» **Task details**
Can you arrange the entries from the line containing "1622x1096 pixels. How" through the end as a two-column CSV with the columns instruction and action? Give one row per entry, put each value in a single quoted field, and replace line breaks with spaces.

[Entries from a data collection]
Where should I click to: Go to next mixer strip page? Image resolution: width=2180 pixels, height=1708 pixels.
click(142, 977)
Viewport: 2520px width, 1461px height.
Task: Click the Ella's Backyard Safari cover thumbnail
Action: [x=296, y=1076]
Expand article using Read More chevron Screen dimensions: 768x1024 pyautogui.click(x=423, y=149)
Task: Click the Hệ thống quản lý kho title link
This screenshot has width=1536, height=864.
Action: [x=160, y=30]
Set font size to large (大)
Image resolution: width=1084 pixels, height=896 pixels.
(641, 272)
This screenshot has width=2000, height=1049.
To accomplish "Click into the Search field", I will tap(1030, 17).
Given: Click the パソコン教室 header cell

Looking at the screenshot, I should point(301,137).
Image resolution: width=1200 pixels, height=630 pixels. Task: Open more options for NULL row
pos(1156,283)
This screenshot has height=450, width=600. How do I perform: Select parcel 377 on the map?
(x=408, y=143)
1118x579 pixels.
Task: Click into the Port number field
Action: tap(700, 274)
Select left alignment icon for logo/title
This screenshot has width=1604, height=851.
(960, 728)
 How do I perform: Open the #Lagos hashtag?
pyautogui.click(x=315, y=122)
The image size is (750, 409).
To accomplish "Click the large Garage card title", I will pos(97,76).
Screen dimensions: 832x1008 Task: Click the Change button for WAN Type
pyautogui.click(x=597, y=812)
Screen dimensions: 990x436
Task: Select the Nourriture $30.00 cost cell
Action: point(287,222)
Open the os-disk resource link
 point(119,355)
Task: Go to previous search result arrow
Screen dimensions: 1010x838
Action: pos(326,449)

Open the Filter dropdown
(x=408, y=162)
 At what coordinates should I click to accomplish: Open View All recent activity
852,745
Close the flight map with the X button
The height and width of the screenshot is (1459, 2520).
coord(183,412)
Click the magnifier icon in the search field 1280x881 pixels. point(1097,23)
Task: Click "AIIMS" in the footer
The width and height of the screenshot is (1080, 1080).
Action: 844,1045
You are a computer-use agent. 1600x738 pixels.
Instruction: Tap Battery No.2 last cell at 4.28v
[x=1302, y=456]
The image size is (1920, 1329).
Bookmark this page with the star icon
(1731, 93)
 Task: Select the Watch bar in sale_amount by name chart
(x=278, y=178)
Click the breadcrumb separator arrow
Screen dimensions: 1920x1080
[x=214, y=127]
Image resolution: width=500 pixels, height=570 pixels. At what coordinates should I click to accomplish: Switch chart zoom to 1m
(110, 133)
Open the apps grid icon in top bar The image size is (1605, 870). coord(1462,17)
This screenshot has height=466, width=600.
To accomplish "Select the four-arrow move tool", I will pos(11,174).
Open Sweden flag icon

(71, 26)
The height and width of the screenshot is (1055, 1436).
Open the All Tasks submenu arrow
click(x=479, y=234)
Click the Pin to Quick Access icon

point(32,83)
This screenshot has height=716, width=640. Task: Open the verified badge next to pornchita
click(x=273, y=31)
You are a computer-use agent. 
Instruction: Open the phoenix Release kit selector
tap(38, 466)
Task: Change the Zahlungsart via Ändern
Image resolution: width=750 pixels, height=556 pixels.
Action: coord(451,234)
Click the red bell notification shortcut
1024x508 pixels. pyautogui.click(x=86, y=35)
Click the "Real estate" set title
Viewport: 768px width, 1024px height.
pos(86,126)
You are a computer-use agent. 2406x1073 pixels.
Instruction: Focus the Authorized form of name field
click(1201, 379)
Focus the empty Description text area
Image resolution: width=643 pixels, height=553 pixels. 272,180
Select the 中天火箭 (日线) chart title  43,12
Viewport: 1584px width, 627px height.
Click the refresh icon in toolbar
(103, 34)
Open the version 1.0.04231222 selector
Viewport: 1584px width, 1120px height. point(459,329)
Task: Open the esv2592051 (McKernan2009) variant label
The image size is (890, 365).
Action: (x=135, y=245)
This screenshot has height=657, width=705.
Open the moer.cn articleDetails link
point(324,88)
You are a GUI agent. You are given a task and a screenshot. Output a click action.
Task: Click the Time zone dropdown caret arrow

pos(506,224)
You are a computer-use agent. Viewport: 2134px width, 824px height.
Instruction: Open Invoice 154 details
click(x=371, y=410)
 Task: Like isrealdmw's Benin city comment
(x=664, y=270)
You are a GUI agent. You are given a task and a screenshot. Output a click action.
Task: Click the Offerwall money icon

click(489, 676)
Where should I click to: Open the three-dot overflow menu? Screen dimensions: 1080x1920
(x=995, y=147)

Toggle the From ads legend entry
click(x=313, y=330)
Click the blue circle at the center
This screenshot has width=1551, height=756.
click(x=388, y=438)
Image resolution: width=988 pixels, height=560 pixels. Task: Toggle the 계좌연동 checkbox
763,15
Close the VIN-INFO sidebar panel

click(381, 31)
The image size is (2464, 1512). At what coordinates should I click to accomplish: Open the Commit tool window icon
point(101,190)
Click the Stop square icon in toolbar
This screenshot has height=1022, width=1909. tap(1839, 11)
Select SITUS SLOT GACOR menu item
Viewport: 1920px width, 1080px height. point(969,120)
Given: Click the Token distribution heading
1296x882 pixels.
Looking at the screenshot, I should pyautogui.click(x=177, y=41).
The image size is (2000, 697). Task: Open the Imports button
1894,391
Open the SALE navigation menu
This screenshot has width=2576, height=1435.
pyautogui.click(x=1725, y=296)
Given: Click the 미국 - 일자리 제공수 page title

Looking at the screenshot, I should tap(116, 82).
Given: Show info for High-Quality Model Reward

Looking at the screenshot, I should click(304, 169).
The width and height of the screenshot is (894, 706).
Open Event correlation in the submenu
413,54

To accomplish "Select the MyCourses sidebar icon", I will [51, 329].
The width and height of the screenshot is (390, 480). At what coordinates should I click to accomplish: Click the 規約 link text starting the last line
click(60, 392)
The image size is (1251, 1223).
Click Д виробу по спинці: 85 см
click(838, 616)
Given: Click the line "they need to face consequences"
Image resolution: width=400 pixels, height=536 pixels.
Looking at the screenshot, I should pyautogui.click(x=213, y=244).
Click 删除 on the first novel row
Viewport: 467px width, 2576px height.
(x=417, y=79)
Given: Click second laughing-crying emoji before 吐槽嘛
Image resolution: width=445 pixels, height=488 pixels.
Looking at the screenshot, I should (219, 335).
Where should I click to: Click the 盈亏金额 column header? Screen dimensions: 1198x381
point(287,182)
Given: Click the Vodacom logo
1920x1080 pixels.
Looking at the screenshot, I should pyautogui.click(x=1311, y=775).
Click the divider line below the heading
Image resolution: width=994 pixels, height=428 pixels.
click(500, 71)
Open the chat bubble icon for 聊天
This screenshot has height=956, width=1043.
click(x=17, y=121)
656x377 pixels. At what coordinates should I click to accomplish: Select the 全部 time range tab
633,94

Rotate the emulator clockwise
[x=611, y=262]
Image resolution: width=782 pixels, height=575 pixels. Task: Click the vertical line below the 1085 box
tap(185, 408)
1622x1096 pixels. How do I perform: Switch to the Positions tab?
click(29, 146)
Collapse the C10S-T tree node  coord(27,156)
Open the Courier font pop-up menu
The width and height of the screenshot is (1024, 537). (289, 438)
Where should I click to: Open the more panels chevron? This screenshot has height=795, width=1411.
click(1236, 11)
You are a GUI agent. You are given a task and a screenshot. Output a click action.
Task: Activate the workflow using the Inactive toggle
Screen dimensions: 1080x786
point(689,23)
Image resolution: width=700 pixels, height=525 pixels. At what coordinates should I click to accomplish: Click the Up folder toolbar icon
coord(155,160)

» **Exercise result**
instruction,action
"1622x1096 pixels. How do I perform: Switch to the Positions tab?","click(29, 146)"
"Collapse the C10S-T tree node","coord(27,156)"
"Open the Courier font pop-up menu","The width and height of the screenshot is (1024, 537). (289, 438)"
"Where should I click to: Open the more panels chevron? This screenshot has height=795, width=1411.","click(1236, 11)"
"You are a GUI agent. You are given a task and a screenshot. Output a click action. Task: Activate the workflow using the Inactive toggle Screen dimensions: 1080x786","point(689,23)"
"Image resolution: width=700 pixels, height=525 pixels. At what coordinates should I click to accomplish: Click the Up folder toolbar icon","coord(155,160)"